* [EXERCISE OBJECTIVE]:
Among the lines of the records below, copy those that hold the word "dropdown".
--- ENTRIES PROVIDED ---
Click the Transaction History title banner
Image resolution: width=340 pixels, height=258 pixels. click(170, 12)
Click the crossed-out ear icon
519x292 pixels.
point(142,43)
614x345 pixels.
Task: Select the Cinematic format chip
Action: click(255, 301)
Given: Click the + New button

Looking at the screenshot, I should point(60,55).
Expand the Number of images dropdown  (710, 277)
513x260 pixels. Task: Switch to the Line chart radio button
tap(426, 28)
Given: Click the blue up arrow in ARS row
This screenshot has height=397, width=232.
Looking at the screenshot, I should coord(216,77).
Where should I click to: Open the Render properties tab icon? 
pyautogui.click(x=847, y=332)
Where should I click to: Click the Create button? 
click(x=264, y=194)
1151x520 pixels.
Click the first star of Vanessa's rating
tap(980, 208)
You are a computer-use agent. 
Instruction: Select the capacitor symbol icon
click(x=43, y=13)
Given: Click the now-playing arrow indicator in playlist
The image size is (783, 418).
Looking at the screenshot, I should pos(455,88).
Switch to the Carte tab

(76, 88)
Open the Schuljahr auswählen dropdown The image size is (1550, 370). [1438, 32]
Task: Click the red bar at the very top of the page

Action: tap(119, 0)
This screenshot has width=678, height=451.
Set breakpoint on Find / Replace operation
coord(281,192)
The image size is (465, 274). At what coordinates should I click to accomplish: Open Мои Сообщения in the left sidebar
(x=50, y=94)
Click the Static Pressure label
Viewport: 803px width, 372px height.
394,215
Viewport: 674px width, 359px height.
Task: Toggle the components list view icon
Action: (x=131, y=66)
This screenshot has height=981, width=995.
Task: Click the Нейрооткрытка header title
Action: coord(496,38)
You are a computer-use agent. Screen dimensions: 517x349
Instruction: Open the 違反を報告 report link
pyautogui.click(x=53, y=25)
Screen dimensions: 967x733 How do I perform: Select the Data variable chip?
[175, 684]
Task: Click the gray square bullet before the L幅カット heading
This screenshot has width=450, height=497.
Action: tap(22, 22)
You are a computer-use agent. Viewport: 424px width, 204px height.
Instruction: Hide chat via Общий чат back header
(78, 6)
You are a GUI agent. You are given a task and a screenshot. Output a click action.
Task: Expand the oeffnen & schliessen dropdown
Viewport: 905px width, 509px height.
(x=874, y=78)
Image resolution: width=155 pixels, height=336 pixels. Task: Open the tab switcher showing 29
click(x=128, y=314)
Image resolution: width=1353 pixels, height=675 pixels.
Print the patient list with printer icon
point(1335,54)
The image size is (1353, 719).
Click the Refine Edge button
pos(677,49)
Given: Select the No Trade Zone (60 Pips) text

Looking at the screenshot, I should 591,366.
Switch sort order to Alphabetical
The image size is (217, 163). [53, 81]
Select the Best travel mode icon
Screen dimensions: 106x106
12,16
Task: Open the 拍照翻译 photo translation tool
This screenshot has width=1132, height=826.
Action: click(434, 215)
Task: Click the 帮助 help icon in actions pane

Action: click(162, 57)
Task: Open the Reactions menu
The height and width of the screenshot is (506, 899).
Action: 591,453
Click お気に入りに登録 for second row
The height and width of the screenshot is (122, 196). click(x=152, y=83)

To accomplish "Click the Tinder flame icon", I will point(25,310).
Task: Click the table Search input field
---
* [TASK ANSWER]:
Expand the Number of images dropdown  (710, 277)
Open the Schuljahr auswählen dropdown The image size is (1550, 370). [1438, 32]
Task: Expand the oeffnen & schliessen dropdown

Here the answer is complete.